Did you know?
By Rabbi Fabian Werbin
It is known that some of the characters of the Tanach (Bible) had a modification in their names. We know for example that G-d said to Abram that he will be called Abraham. The same happened to Sarai, her name was changed to Sarah.
Other well known examples are Jacob to Israel, Ben Oni to Benjamin, Joseph to Tzafnat Paneach, and Hosea to Joshua.
We have more examples that may not be familiar to us like Gideon, who was called Jerubbaal or Jeruboshet; Zedekiah the king of Judah was called originally Mattanyahu; and Jehoiakim another king of Judah was called Eliakim when he was born.
Daniel was called Belteshazzar and his friends Hannaniah, Mishael, and Azariah were named Shadrach, Meshach, and Abednego.
In our tradition there’s a not very well known custom related to name changes.
A person who was dangerously sick would change his name in the hope that the Angel of Death, who summons persons by name, would be baffled thereby. This custom, known as Shinui hashem, is given in the Talmud Rosh Hashanah 17 A. One of the names thus adopted was the appropriate one of Chayyim for male and Cahya for women since both represent life.
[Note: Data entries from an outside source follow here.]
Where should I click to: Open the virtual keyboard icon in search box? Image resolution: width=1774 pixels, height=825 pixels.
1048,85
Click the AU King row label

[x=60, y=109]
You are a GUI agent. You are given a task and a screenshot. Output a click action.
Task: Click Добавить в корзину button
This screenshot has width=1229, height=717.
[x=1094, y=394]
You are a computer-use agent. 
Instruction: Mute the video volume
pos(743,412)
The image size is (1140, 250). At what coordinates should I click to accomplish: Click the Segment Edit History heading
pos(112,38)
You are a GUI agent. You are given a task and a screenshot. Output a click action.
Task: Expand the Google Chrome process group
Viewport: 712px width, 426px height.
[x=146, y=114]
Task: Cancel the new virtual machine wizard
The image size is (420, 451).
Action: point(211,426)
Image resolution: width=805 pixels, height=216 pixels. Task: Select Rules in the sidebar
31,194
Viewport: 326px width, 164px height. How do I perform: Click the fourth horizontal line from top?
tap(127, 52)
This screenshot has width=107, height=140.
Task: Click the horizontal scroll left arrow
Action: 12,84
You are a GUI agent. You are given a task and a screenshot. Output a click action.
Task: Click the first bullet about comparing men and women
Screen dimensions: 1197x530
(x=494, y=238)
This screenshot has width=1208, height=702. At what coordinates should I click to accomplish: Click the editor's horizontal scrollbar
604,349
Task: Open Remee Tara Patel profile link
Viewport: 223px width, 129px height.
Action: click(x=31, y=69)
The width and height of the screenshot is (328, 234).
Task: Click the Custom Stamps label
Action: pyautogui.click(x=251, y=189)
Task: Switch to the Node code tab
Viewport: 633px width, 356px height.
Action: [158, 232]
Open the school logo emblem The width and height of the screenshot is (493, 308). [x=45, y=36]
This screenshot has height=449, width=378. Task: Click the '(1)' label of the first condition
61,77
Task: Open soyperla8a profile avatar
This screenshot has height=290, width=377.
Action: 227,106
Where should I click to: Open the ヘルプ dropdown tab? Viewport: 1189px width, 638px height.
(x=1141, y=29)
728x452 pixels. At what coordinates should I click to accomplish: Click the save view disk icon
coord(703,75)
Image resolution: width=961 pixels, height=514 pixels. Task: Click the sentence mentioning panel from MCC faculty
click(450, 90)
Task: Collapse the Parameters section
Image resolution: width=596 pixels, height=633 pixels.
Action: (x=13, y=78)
When several children have died in a family, G-d forbid, the next that is born has no name given to it, but is referred to as “Alter” (Yiddish: אלתר, literally “old”), or Alterke. The rationale is that the Angel of Death, not knowing the name of the child, will not be able to seize it. When such a child attains the marriageable age, a new name, generally that of one of the Patriarchs, is given to it.